Rocky Bleier is interviewed on ESPN about his experience in Vietnam, and coming back from a grenade wound to play on four Super Bowl winning teams for the Pittsburgh Steelers.

Pat Tillman is remembered in this video. Tillman left Arizona Cardinals to become an Army Ranger and was killed in Afghanistan.

“America’s Pastime Goes to War” in this special by Stars and Stripes about baseball and the military. More than 4,000 baseball players had their careers affected by World War Two.

From a Flint Journal article on “Our Vietnam Generation” documentary, and this passage about McConnell:

“’But war was nothing short of horror.’

Just a month after serving overseas, the day after his 21st birthday, McConnell suffered his first war wound, burnt on the stomach from a white phosphorus grenade.

That was just the beginning.

Over the next six months, the Army sergeant endured some of the most grueling combat missions. He took bullets in his wrist, chin and chest.
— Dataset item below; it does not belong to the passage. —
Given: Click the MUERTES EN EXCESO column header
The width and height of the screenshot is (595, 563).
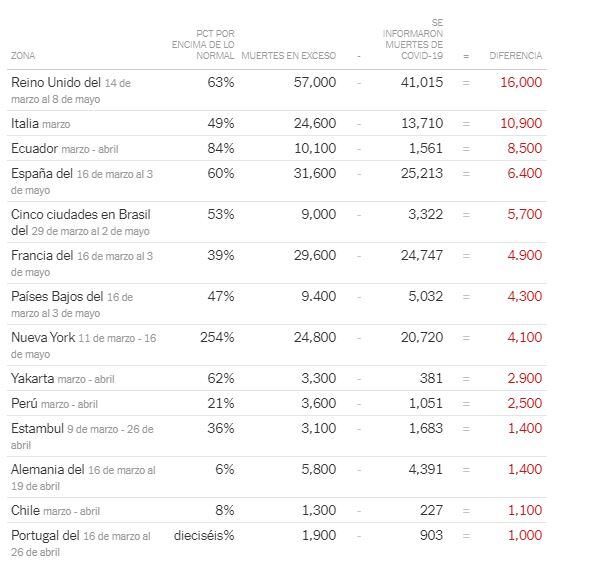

But he refused to go home.

‘Every time, if it had just been an inch or two one way or another, it probably would have killed me,’ he said. ‘I must have been one of God’s warriors.

‘We were literally fighting for our lives. I had a squad and I just couldn’t, in good conscience, leave them.’

McConnell wasn’t even supposed to be at war.

He had dreams of finishing college at one of the nation’s most prestigious campuses and going on to play professional football.

He lost his full-ride scholarship at UM after a knee injury his freshman year so he volunteered for the draft.

The highly-decorated veteran is still haunted by the protesters who caught him off guard when he returned home, literally spitting on him when he arrived at the Detroit airport.”